[Some records]
........
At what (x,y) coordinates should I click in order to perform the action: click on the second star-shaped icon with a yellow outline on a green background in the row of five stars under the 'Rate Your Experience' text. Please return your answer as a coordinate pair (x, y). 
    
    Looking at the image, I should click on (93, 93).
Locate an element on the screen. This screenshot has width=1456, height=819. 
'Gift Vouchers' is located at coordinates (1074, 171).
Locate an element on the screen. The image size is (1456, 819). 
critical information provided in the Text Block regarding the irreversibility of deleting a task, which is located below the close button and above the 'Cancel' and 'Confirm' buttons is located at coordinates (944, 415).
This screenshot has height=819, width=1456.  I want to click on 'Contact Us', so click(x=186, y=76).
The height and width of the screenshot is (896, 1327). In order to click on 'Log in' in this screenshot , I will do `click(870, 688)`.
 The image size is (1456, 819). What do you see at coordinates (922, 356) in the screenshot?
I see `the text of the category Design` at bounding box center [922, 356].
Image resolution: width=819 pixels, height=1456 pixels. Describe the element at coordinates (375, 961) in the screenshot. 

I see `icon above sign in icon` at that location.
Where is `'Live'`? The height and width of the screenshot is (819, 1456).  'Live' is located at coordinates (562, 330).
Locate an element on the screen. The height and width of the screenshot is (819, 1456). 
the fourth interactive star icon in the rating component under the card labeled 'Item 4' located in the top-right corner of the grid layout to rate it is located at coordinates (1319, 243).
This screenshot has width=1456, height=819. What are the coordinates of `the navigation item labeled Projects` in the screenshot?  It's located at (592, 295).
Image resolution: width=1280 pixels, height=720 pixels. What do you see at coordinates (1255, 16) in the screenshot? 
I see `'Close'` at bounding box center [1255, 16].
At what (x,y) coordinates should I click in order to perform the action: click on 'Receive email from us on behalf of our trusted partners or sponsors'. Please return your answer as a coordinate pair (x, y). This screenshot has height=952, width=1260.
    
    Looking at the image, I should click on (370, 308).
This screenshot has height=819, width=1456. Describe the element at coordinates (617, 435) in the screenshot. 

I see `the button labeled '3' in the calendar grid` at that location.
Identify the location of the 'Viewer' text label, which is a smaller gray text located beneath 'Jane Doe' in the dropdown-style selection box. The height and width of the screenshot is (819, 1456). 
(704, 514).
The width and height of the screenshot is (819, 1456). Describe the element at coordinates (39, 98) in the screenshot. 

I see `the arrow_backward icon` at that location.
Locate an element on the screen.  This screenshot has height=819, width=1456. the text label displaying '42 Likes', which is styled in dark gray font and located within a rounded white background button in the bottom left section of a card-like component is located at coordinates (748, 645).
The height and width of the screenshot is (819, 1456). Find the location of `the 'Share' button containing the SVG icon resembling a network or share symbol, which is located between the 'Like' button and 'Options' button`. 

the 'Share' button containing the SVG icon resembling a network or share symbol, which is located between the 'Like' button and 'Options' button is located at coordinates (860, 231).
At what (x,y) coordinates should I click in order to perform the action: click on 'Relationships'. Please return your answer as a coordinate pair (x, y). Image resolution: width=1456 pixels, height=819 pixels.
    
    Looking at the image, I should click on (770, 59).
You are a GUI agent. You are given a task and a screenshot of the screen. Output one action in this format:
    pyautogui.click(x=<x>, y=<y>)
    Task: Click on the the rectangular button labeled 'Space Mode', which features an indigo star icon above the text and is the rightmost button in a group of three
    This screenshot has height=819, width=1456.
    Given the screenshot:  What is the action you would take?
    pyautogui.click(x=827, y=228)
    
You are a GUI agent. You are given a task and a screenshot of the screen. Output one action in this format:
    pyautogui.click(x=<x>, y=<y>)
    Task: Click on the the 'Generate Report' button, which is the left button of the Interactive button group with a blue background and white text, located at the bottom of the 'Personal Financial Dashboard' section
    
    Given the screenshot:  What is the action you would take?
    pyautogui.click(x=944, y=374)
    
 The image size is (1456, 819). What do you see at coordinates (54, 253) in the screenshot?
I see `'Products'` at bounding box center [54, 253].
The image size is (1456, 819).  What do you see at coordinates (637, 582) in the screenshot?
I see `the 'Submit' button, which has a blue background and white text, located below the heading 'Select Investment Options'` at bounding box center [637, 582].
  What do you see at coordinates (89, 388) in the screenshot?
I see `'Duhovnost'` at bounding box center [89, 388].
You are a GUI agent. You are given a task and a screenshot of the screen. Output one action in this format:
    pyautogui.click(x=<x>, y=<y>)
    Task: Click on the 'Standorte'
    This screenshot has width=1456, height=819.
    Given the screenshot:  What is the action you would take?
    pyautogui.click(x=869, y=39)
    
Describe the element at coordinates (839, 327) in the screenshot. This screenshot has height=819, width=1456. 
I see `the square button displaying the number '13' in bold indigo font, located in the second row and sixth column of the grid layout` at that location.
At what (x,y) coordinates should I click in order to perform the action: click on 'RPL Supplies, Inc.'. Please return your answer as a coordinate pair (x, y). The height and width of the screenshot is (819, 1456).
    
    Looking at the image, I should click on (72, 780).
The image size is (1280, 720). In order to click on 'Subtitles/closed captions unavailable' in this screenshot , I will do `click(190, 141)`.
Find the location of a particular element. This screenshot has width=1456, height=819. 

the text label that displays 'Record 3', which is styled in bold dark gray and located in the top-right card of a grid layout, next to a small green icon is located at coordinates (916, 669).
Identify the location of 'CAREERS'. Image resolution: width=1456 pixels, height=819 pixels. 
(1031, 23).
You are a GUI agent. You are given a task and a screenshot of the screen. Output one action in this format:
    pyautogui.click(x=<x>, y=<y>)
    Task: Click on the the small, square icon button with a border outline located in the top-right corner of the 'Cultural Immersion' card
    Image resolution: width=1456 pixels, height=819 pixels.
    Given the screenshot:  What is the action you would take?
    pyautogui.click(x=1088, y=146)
........
- What is asked -
Rewrite the records between the lines holding "coordinates (562, 330)." and "center [1255, 16].", inclusive, as a two-column CSV with the columns request and response. Give one row per request, with the request text and its answer each in a single quoted field and every line break replaced by a space.

- Finished answer -
request,response
"Where is `'Live'`? The height and width of the screenshot is (819, 1456).","'Live' is located at coordinates (562, 330)."
"Locate an element on the screen. The height and width of the screenshot is (819, 1456).","the fourth interactive star icon in the rating component under the card labeled 'Item 4' located in the top-right corner of the grid layout to rate it is located at coordinates (1319, 243)."
"This screenshot has width=1456, height=819. What are the coordinates of `the navigation item labeled Projects` in the screenshot?","It's located at (592, 295)."
"Image resolution: width=1280 pixels, height=720 pixels. What do you see at coordinates (1255, 16) in the screenshot?","I see `'Close'` at bounding box center [1255, 16]."